What to produce
Every record listed below should be copied exactly.

Records for the exercise
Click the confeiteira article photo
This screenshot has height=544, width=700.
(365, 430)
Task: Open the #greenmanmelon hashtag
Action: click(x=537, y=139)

Solution to the exercise
Click the confeiteira article photo
This screenshot has height=544, width=700.
(365, 430)
Task: Open the #greenmanmelon hashtag
Action: click(x=537, y=139)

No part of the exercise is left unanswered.